AFL-CIO President John Sweeney Delivers Message Directly to Schwab, Wachovia
“American voters know privatization is a flim-flam scheme—they already know that privatization means steep benefit cuts, an exploding deficit, huge bills for our children and grandchildren and more corruption on Wall Street,” AFL-CIO President John Sweeney told a crowd of hundreds of activists rallying today at a Charles Schwab office and across the street from Wachovia in Washington, D.C. Together with a delegation of activists, Sweeney entered the offices of Charles Schwab and Wachovia to deliver letters to Charles Schwab, chairman and CEO of the company that bears his name, and to Daniel Ludeman, president and CEO of Wachovia Securities, LLC, demanding they stop supporting Social Security privatization at the expense of working families. Ludeman also is chairman of the board of the Securities Industry Association, a key proponent of Social Security privatization, which represents investment banks, broker-dealers and mutual fund companies. “Social Security is not in crisis, but its opponents are attempting to fabricate a crisis to destroy what most of America wants to preserve,” Sweeney wrote to Ludeman. “The financial industry should not be backing an initiative that would shred the protections that Social Security provides for retirement, disability and loss of a wage earner.” AFL-CIO Secretary-Treasurer Richard Trumka and AFL-CIO Executive Vice President Linda Chavez-Thompson joined hundreds of activists in Philadelphia and San Antonio, respectively, for the National Day of Action.
Privatizing Social Security Would Cut Benefits by as Much as $152,000
Working family activists are pressing lawmakers to stop Bush’s plans and campaigning to educate the public about the dangers of privatizing Social Security. The Bush plan would slash guaranteed benefits for today’s young workers by as much as $152,000, even for recipients who did not choose private accounts, and saddle our children with $4.9 trillion in new debt, mostly owed to foreign countries, over the first 20 years alone. The plan also would worsen Social Security’s financing problems: Under Bush’s privatization plan, Social Security would run out of surplus revenues in 2030, 11 years earlier than now projected. Financial firms, including those supporting Social Security privatization, stand to gain billions of dollars in fees from managing privatized Social Security accounts while working families would be hit with cuts in guaranteed Social Security and greater debt. University of Chicago economist Austan Goolsbee estimates such companies as Charles Schwab and Wachovia could reap some $940 billion in fees over the next 75 years.
Other Firms Withdraw Support for Privatization After Worker Protests
Many financial firms are members of pro-privatization lobbying groups such as the Alliance for Worker Retirement Security (AWRS).
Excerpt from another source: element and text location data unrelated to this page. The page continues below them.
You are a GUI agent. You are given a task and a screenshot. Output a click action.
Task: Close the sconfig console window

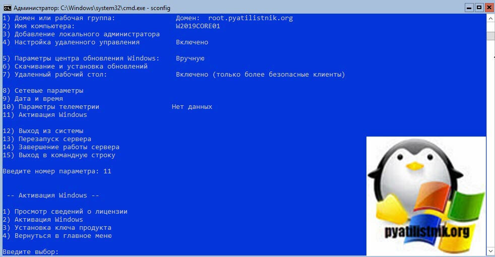tap(489, 7)
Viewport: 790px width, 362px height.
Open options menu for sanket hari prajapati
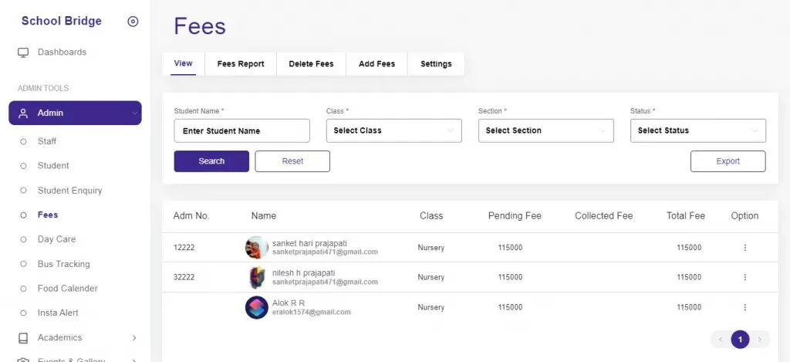[744, 248]
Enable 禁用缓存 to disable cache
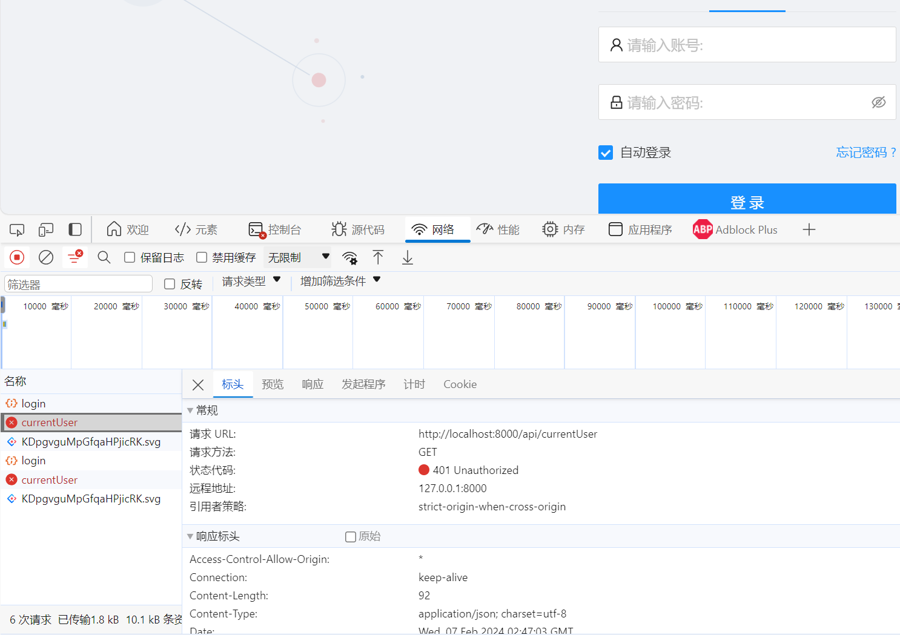Screen dimensions: 900x635 click(x=202, y=257)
Workers’ and investors’ grassroots protests of the firms’ conflicts of interest have prompted several to drop out of those organizations. “The Alliance for Worker Retirement Security is a pretty name, but we’ve seen a lot of pretty names that don’t mean a thing,” Turner says. “I doubt there’s any retired workers in there and they sure aren’t worried about my security.” In early March, after working families focused on the Financial Services Forum, a coalition of 19 CEOs of large financial firms, the group pulled out of one of the leading pro-privatization organizations, the Coalition for Modernization and Protection of America’s Social Security. In February, Edward Jones, which operates some 9,000 offices around the nation, dropped out of AWRS after a series of community actions at many of its offices. Shortly before grassroots mobilizations aimed at investment firm Waddell & Reed were set to take place in March, the company announced it was leaving AWRS.